▸ **AIM OF THE EXERCISE**: Copy out every line of the records word for word, leaving out the pictures.

↓

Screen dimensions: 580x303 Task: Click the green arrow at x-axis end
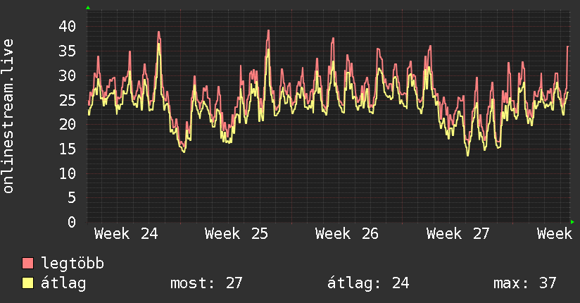pos(572,222)
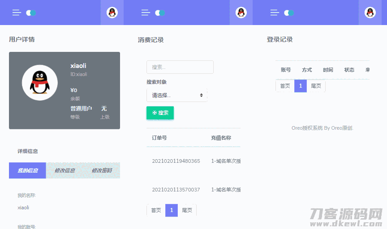This screenshot has width=387, height=229.
Task: Open the hamburger menu above 用户详情
Action: click(17, 13)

↑

▸ **RESULT**:
Screen dimensions: 580x303 Task: Click the green arrow at x-axis end
pos(572,222)
This screenshot has width=387, height=229.
Task: Open the hamburger menu above 用户详情
Action: click(17, 13)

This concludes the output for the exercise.